**Extracted text**
---+---

Many social media measurement solutions base their sentiment analysis on whether predetermined ‘good’ and ‘bad’ terms crop up in the same phrases as the term that’s being looked for. Lisa Joy Rosner, chief marketing officer at NetBase, says the problem with these approaches is that understanding language is much more complex than simply looking for the presence and proximity of certain words. False positives and negatives crop up, and no tool on the market does a perfect job of getting sentiment right. Then again, says Rosner, it’s all relative. “In many studies on human annotation to the task of sentiment analysis, it was still found that accuracy never really exceeds 85%.”
Scott Blacker, senior director of product management at survey software maker Vovici, says most of these tools “work out of the box”. “The bad ones are bad and even the best rarely go above 80%, but then humans also disagree. The sentiment engines can be tuned to improve the accuracy of the systems so the more investment in tuning the categories, the greater the accuracy will be. The [size of the] initial data set for tuning these tools is also vital since the larger the data set, the larger the sample size to teach the engine.”

---+---

Lines for finding displayed items:
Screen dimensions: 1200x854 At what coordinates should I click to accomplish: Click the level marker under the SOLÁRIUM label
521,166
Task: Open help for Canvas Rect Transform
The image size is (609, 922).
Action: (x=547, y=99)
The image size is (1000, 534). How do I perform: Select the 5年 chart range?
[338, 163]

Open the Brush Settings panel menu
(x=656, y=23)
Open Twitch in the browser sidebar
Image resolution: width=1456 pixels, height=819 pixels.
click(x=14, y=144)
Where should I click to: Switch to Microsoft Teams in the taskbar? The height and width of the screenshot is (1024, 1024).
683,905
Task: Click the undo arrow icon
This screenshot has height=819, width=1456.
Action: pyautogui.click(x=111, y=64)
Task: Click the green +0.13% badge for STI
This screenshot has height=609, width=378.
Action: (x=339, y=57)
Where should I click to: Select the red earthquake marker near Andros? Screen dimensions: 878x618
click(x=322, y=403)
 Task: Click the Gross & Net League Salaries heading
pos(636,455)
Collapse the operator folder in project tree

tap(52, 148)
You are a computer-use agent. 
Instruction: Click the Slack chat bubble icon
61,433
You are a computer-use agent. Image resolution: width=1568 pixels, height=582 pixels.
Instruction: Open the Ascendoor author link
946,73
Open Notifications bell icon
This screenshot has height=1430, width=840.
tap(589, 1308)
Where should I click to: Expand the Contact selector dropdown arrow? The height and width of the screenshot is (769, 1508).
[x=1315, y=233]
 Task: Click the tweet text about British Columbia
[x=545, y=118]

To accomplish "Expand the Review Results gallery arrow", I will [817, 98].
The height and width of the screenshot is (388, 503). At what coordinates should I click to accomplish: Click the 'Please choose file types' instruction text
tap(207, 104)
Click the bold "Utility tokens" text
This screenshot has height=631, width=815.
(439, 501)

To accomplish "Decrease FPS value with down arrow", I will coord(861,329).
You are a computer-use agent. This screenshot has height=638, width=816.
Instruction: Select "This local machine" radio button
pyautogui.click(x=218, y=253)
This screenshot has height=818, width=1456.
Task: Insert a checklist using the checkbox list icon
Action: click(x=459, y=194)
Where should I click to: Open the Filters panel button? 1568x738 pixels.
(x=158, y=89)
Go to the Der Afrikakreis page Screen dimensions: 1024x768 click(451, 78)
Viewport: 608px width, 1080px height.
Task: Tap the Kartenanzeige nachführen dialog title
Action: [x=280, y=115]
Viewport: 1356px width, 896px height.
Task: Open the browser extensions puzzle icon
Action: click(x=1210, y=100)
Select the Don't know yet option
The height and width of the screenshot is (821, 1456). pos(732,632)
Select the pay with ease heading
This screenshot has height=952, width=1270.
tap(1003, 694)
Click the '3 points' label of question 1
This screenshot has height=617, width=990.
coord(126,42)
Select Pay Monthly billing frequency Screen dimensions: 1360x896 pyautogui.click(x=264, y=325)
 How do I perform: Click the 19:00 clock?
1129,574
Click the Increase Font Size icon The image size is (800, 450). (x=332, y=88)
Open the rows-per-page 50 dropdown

---+---

**To be done**
• A. Answer these questions about the passage on sentiment analysis tools:
(i) At which company is Lisa Joy Rosner chief marketing officer?
(ii) Which accuracy figure does Scott Blacker say even the best tools rarely exceed?
(iii) Which accuracy level was never really exceeded in studies on human annotation for sentiment analysis?
• B. Carry on the passage about sentiment analysis accuracy, picking up after its final sentence.

**In response**
• A.
(i) NetBase
(ii) 80%
(iii) 85%

• B.
Vovici co-founder Jeffrey Henning adds that some vendors have attempted to compare human efficiency to machine, “but not many have done it with scientific accuracy. Most leading vendors claim their solutions work in other major languages, particularly European languages, and they tend to test well in Spanish, for example. The vendors who take more of a natural language approach tend to be stronger in English or French.” However Henning says he has yet to see a really good solution for comparing a survey across numerous languages.
“If humans can score hundreds of messages and validate at 85%, and computers can score millions of messages and validate at 70%, then computers are a valuable option”
Annie Pettit, Conversition
Details, details
The first step in any automated sentiment detection strategy is to define what you want to measure, says Seth Grimes, founder of analytics consultancy Alta Plana Corporation. “Once you have detected, you can create aggregate measures, plot and compare trends and so on. Tackle these not-so-basic basics before you take a shot at complexities such as irony and sarcasm because that stuff is very difficult to decode systematically. If you do want to automate, you are almost certainly going to need linguistic techniques that match word use and patterns to vocabulary and phrases that indicate irony and sarcasm.”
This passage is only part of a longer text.